Goddess is a long and detailed biography of the amazing Marilyn Monroe. Summers, like most biographers of the star, is after dirt and scandal, but he seems to have been fairly scrupulous about reporting only the scandal and dirt he could corroborate through meticulous research, juiced up here and there by speculations that are reasonable or not totally unreasonable, depending on your point of view. Written originally in the 1980s, Summers's book reported an affair between Monroe and Elia Kazan, based on the testimony of acquaintances Summers found convincing. Kazan's biography, published a few years later, confirmed the truth of Summers's account. One has a sense that he mostly got things right.
Fully one third of the book, however, is devoted to his investigation into the last two years of Monroe's life, her rumored affairs with John and Robert Kennedy and the mob's interest in those affairs for possible use as blackmail. This was the “new” and most sensational material in the book when it came out, but not all readers will have the patience to follow every twist and turn of the obsessive research Summers did on the subject. Those who do will not find much to admire in the Kennedy brothers as men — they were slimeballs of the lowest sort in their private lives.

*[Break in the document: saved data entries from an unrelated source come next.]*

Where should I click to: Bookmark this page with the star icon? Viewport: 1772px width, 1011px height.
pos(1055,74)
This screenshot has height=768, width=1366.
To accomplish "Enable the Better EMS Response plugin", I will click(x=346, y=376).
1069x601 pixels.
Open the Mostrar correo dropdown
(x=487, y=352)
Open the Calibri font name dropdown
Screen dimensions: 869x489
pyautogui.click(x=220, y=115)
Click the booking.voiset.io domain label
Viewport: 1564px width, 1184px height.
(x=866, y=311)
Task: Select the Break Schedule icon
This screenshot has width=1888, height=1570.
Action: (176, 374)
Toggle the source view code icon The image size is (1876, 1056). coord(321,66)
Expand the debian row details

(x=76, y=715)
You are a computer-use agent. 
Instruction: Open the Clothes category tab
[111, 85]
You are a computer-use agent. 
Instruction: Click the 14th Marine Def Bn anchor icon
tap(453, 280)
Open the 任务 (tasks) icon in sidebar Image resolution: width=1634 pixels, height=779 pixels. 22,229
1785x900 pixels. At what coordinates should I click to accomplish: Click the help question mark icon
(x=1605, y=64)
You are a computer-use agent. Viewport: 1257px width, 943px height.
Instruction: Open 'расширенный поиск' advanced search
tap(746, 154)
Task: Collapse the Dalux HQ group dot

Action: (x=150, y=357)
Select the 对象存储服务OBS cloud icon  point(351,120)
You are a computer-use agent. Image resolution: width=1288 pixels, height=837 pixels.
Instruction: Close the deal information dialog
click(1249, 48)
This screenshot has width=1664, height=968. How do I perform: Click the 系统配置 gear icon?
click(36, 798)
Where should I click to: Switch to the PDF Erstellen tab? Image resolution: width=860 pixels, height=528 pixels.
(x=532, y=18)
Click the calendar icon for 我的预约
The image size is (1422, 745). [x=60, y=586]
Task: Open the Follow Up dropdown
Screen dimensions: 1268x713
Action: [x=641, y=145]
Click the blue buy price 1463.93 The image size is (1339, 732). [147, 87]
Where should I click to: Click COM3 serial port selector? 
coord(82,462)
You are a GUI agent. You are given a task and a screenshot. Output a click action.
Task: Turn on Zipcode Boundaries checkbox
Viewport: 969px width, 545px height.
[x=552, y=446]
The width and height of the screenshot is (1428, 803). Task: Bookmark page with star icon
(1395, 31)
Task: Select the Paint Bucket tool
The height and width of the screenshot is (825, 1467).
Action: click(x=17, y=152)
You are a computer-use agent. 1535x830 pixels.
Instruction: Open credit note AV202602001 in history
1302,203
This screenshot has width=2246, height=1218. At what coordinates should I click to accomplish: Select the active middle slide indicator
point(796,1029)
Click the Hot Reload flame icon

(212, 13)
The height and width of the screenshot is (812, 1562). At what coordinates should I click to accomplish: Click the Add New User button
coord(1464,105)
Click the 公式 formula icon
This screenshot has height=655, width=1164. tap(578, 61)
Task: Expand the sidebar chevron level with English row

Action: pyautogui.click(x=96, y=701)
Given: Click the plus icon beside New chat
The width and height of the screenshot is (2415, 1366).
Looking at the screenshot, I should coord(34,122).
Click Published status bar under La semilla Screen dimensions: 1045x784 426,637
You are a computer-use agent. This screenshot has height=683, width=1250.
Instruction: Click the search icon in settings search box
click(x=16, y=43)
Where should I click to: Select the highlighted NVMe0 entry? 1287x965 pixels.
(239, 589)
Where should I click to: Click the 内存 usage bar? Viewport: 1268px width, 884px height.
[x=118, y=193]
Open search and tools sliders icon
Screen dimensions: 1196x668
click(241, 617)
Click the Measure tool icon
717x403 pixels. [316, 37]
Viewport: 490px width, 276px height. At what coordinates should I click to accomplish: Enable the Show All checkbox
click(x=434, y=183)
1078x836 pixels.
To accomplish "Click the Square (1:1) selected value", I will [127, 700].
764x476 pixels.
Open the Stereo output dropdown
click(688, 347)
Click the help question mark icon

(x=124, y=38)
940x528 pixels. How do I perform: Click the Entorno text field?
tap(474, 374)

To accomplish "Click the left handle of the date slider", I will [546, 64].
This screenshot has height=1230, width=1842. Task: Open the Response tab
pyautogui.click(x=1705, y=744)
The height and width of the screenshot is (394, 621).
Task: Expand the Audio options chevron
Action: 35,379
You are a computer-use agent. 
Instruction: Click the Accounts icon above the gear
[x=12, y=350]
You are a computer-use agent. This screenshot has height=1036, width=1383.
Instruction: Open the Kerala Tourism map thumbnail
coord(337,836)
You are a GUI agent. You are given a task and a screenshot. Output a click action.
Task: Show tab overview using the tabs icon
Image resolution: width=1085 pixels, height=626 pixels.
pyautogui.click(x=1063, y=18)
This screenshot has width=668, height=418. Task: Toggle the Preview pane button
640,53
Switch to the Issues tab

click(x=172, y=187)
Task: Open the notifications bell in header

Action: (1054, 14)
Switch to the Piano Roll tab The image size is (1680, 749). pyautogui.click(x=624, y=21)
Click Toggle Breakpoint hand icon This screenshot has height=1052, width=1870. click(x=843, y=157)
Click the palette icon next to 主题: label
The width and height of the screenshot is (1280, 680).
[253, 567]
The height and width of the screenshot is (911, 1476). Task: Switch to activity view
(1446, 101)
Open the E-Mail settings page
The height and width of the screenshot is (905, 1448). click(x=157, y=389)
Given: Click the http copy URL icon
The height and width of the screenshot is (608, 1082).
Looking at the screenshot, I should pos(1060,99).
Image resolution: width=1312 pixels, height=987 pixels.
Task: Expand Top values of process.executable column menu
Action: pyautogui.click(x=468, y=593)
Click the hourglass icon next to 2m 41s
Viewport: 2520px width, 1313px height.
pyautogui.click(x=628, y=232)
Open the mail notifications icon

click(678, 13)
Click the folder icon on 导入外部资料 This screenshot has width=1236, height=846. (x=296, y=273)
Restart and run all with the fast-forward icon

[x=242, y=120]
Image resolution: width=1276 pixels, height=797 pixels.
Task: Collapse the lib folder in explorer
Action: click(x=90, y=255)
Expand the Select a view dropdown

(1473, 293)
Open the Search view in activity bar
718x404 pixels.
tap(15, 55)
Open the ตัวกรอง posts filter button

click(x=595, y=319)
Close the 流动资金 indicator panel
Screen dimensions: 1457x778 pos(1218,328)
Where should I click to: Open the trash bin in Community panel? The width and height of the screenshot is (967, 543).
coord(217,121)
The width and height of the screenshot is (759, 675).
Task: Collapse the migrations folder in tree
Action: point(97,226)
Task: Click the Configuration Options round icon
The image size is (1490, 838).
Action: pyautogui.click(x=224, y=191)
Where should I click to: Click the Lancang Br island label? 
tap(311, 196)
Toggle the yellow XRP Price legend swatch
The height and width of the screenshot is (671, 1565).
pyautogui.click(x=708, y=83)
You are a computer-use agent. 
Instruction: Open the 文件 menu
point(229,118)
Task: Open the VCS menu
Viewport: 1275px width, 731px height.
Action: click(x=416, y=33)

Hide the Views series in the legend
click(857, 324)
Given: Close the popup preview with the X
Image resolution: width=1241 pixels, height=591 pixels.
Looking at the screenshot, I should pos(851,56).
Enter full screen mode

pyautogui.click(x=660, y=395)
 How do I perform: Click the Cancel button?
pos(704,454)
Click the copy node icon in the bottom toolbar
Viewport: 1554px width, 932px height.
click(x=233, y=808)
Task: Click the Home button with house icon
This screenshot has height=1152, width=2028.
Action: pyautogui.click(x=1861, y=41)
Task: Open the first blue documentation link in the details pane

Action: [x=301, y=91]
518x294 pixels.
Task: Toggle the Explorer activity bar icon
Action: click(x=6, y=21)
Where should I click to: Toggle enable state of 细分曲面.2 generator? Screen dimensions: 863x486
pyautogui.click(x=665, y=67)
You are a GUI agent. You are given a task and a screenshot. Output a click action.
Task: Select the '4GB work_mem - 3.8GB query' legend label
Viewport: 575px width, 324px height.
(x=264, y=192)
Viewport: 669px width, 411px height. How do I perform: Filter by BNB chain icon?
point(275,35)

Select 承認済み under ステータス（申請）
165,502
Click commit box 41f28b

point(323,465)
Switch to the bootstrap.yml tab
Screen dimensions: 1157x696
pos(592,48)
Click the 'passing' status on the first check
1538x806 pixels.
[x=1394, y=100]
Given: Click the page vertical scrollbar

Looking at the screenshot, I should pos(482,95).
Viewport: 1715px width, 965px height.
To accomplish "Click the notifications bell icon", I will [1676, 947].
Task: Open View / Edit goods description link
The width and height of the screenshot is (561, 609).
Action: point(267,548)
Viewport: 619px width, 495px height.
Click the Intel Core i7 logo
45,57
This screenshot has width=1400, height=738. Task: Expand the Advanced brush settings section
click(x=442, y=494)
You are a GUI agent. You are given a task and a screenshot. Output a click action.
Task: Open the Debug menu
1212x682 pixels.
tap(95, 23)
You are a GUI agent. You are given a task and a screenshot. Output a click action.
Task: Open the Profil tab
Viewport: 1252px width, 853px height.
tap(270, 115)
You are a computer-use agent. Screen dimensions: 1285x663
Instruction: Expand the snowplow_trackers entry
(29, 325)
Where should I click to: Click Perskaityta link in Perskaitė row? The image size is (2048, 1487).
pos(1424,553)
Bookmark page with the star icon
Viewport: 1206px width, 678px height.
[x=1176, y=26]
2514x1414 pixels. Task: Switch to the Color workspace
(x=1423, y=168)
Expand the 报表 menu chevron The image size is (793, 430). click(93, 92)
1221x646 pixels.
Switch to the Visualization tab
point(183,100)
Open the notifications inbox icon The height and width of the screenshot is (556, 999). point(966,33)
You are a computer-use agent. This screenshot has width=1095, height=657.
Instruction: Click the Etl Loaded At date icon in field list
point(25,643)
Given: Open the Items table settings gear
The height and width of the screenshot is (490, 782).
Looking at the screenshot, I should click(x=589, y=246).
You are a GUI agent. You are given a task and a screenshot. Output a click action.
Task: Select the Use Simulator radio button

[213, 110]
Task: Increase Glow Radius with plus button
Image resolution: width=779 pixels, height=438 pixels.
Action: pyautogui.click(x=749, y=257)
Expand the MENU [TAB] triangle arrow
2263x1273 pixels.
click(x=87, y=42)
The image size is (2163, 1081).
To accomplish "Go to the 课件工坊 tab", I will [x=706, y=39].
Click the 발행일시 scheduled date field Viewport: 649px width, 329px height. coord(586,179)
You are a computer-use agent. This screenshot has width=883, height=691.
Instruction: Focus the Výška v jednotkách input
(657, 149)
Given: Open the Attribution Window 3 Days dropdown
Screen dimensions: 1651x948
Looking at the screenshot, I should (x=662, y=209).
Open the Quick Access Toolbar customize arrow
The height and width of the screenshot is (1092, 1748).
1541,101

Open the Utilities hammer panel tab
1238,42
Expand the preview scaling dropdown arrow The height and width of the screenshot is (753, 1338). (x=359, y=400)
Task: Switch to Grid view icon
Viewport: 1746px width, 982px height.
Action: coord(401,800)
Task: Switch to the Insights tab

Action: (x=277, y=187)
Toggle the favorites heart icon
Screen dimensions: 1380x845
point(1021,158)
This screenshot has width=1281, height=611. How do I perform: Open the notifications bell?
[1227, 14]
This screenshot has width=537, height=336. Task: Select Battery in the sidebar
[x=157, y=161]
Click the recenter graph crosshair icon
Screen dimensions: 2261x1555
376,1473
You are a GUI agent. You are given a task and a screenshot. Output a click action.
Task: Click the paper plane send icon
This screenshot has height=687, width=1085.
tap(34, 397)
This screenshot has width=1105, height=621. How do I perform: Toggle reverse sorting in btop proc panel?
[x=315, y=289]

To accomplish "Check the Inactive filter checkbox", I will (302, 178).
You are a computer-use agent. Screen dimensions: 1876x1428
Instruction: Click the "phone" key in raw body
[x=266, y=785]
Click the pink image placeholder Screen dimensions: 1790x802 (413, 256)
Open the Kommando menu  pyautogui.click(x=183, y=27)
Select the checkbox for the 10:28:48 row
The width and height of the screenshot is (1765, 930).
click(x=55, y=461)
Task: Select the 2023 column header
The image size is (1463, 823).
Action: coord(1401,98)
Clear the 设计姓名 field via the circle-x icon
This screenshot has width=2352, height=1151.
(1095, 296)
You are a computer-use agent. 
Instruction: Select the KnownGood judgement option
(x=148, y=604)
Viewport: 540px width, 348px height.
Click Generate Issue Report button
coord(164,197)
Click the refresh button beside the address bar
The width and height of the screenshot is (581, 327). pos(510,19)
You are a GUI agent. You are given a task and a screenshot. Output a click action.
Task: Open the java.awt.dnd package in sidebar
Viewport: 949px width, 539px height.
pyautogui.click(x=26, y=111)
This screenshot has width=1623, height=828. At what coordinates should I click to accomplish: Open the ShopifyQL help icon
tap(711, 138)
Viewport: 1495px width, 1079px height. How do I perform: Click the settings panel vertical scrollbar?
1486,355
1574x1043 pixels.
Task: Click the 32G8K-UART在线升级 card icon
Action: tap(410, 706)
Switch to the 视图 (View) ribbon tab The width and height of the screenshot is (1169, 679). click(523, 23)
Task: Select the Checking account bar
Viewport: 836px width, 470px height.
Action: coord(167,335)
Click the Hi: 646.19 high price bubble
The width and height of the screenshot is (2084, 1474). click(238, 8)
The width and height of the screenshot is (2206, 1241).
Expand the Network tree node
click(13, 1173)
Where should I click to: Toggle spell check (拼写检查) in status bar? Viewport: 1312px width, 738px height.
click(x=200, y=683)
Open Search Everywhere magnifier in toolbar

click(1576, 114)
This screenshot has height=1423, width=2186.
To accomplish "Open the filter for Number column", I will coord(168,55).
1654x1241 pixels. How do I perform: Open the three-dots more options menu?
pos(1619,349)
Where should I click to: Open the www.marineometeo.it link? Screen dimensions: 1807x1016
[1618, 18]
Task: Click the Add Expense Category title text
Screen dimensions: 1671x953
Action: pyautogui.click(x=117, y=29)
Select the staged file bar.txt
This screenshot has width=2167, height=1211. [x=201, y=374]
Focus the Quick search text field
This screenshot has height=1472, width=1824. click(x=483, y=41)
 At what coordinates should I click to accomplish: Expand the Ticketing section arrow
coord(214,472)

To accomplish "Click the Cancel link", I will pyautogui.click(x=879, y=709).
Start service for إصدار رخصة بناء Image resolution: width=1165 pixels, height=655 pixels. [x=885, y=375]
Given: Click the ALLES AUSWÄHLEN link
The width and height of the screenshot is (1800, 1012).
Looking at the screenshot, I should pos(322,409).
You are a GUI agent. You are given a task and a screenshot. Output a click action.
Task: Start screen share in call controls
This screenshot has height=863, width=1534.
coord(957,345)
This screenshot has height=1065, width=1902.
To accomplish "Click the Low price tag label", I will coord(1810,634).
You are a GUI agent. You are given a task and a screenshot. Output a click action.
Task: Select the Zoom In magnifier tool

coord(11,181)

What emerges in the end is the tale of a stupendously and increasingly sad life, ending in a drug-induced haze, profound loneliness and overwhelming depression. It is very much like the tale Peter Guralnick tells in his much finer biography of Elvis Presley — the tale of a canny, ambitious, brilliant but shockingly innocent artist fulfilled at first and then crushed by success and fame.
As with Elvis, the redemption is to be found only in the work, whose magic endures long after the personal nightmare came to its end in the grave. It's a magic that was perhaps delightful to Monroe while she was making it but added up to less than nothing for her at the sorry end of her days. There's no particular moral to these tales. Both Elvis and Marilyn were damaged people, helpless to resist the addictions that killed them — addictions that irresponsible doctors and friends were only too happy to enable, in return for proximity to the intoxicating glamor of a star.
All we can do is turn back to the work they did, still bright and enchanting, still full of joy and life, and say a prayer for the repose of their souls.